**Fragmento de texto**
______

Edición:

Angelopolitanas

AngelopolitanasAngelopolitanas

Como en las primeras clases de inglés de su vida, ayer los diputados locales se veían entre ellos y se preguntaban: what?, al percatarse de que lo que se pensó sería el acto de mayor fortaleza del Congreso poblano: la presentación de su agenda legislativa común, se convirtió en un evento poco lucidor y desorganizado.

El presidente de la Gran Comisión, Guillermo Aréchiga, asumió formalmente su papel de líder de la mayoría; y José Luis Márquez, coordinador de los priistas, reiteró sin rubor que la agenda presentada es en un 80% propuesta de ellos, lo que si no es totalmente falso, es impreciso, y hay documentos para probarlo.

______

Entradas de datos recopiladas

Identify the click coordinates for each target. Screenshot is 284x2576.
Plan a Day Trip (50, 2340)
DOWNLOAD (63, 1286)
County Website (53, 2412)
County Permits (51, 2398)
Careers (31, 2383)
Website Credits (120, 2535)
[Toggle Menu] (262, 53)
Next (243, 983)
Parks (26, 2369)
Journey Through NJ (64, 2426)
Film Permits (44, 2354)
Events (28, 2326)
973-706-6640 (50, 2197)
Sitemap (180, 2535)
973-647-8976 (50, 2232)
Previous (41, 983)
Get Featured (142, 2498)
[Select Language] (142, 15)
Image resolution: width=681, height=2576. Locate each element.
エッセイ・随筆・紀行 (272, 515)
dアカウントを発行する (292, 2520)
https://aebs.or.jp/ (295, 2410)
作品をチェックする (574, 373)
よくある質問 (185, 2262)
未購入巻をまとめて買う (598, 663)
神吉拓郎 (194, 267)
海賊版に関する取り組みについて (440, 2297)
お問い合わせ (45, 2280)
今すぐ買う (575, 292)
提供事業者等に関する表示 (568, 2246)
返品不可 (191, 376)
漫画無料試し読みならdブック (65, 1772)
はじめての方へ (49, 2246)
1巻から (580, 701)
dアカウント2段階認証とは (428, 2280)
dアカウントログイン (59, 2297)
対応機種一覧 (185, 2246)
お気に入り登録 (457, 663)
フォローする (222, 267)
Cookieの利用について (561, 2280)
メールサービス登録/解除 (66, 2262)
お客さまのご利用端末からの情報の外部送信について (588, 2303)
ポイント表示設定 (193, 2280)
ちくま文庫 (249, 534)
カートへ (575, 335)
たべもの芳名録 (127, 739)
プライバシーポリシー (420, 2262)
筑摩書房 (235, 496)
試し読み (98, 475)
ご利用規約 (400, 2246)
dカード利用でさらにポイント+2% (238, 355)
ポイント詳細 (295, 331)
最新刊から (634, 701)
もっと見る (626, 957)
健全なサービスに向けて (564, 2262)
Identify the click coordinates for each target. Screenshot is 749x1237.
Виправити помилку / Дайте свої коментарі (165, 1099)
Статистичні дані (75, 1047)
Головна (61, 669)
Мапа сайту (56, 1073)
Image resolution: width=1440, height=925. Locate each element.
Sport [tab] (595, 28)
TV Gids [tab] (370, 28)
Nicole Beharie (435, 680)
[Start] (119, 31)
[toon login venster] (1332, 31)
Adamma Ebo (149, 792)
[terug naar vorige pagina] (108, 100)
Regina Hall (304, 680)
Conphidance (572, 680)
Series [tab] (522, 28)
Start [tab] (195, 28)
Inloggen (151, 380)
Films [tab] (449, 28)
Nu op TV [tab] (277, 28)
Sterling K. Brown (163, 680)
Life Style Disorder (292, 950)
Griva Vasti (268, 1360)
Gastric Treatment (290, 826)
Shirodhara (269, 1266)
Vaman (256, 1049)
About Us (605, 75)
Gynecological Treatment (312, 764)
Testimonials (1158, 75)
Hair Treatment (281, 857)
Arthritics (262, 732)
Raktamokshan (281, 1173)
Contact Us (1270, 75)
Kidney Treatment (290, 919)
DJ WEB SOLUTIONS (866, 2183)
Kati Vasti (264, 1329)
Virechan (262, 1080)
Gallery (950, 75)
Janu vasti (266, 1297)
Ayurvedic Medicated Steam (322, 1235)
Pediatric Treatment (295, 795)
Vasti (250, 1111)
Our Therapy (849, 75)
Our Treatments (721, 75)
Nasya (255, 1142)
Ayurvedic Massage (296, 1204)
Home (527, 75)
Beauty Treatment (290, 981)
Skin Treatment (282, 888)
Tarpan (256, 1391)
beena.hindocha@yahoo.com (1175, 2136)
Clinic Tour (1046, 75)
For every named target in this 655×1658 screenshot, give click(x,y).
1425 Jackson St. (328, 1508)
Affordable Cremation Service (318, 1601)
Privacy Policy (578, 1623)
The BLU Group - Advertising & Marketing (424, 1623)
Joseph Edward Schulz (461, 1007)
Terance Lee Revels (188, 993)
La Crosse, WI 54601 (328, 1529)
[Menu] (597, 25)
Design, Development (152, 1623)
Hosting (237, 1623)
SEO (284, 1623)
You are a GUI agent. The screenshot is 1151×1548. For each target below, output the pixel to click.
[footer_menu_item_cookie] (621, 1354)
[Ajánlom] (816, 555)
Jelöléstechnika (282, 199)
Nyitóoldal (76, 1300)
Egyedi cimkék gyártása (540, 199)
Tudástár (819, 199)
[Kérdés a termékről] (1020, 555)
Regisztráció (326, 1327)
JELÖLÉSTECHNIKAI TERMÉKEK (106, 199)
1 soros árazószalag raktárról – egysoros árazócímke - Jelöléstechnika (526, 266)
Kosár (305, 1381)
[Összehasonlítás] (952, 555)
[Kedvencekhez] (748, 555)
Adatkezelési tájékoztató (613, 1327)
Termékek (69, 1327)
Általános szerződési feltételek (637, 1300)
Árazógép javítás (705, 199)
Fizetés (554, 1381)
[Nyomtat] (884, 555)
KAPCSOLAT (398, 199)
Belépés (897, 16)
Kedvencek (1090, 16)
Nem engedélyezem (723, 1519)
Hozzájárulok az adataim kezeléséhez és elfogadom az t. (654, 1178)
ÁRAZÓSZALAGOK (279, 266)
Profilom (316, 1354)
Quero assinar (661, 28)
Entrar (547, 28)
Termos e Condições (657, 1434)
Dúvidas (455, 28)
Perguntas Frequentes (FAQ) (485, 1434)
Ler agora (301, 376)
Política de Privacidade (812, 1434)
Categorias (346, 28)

______

Según el fragmento de texto, ¿qué porcentaje de la agenda legislativa presentada afirma José Luis Márquez que es propuesta de los priistas?

**Respuesta**
Un 80%.